Figur

Menuju Tangerang Utara Gemilang Menggerus Garis Kemiskinan

Administrator | Rabu, 24 Maret 2021

Oleh : Budi Usman 

Jumlah penduduk di Kabupaten Tangerang yang hidup dalam garis kemiskinan masih tinggi. Berdasarkan Data Badan Pusat Statistik (BPS) Kabupaten Tangerang meyebutkan, pada 2018 dari total penduduk yang mencapai 3.477.495 jiwa, sebanyak 923.405 orang di antarnya berada di bawah garis kemiskinan.

Tolok ukur kemiskinan salah satunya didasarkan pada pengeluaran pembelanjaan setiap bulannya.
Yakni, setiap tahunnya, tolok ukur angka pengeluaran berubah sesuai dengan kondisi pendapatan ekonomi penduduk secara umum.

Penyumbang angka kemisinan yang paling banyak di Kecamatan Kronjo, Kecamatan Pakuhaji, Kecamatan Rajeg, dan Kecamatan Teluknaga.
Angka kemiskinan mencapai 923.405 jiwa, dari 3.477.495 total jumlah penduduk Kabupaten Tangerang. (Cnnbanten.id 19/5/19).
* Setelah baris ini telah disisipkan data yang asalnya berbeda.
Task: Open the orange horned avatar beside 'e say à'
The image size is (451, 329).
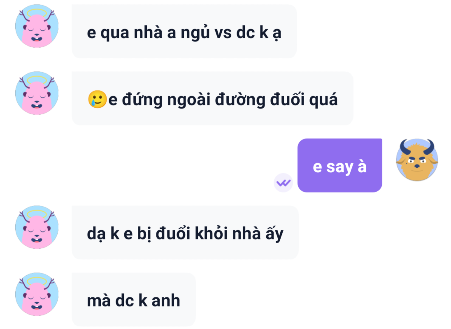Action: (x=417, y=160)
Data Terpadu Kesejahteraan Sosial (DTKS) Kementerian Sosial Republik Indonesia menyebutkan jumlah keluarga miskin di Kabupaten Tangerang masih didominasi di wilayah bagain Utara. Kategori penduduk miskin adalah penduduk yang memiliki rata-rata pengeluaran per kapita sebulan di bawah garis kemiskinan.

Sebaran jumlah keluarga miskin di Kabupaten Tangerang terbanyak yakni di Kecamatan Pakuhaji, Kabupaten Tangerang. Total jumlahnya tercatat mencapai 17.983 keluarga.

Selain Kecamatan Pakhaji, jumlah keluarga miskin terbanyak di Kabupaten Tangerang terdapat di Kecamatan Teluknaga dengan jumlah 15.762 keluarga, kemudian di susul oleh Kecamatan Rajeg sebanyak 15.451 keluarga setelah itu Kecamatan Mauk dengan jumlah 13.109 keluarga. Kabar6.com 11/5/2020)

Konsistensi dan geliat para pelaku bisnis mulai mengincar daerah di pinggiran Jakarta, seperti Kabupaten Tangerang. Terutama pesisir Tangerang utara. Salah satu daya tarik Kabupaten Tangerang adalah dekat dengan Jakarta dan Bandara Soekarno Hatta (Soetta) juga memiliki daerah kawasan industri yang tertata.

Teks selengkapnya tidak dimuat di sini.